◆ Action item
In the records below, count every line containing "computer". Reply with the number only.

※

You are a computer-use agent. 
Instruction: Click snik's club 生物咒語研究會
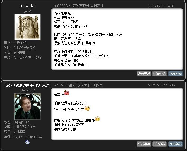tap(25, 48)
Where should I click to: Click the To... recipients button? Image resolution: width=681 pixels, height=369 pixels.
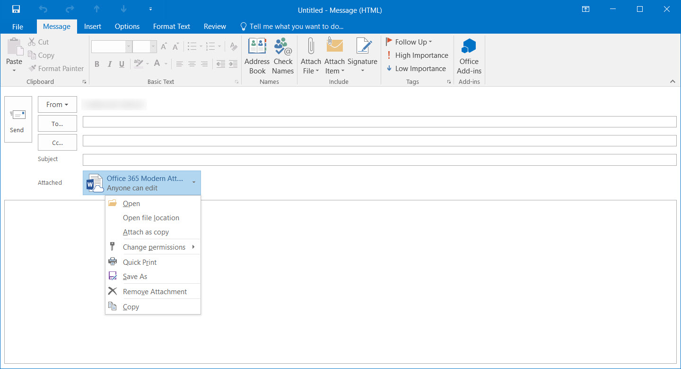click(57, 124)
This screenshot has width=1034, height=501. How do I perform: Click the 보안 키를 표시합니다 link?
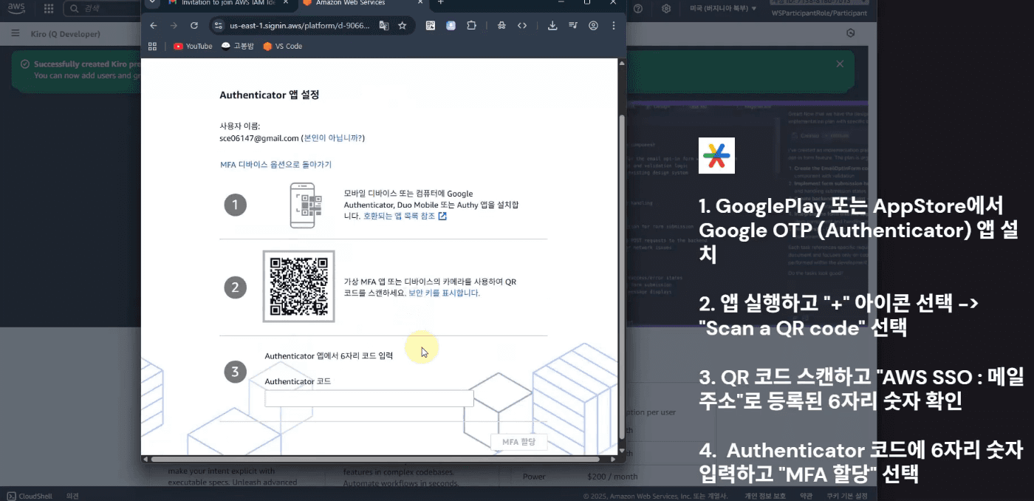[x=444, y=293]
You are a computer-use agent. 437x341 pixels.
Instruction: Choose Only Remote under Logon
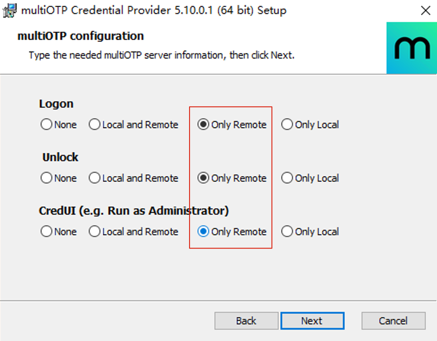pyautogui.click(x=203, y=125)
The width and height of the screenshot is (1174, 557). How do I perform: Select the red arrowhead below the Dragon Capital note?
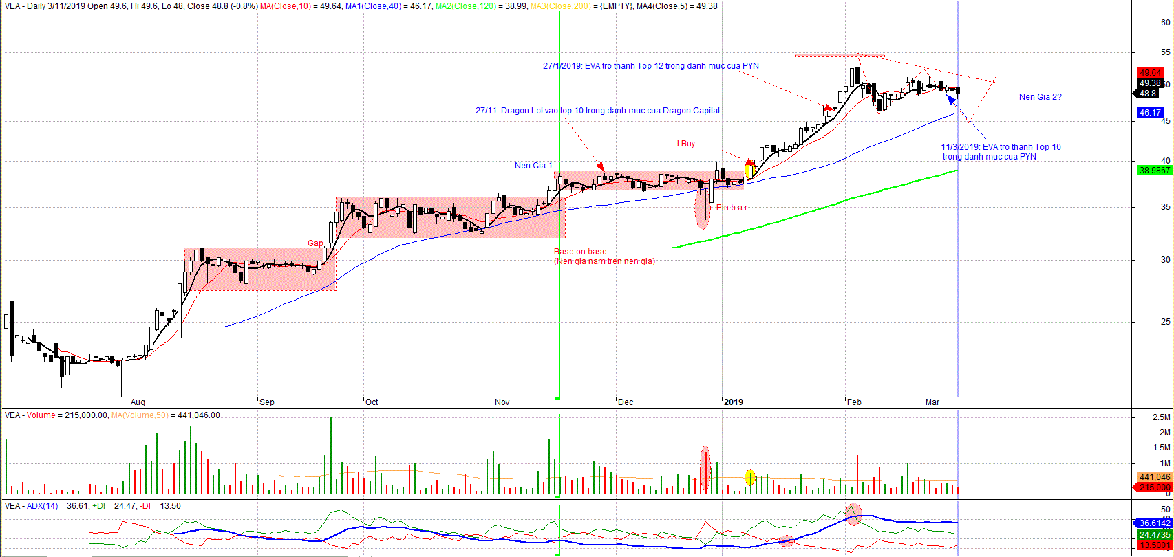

※

◆ Solution below
2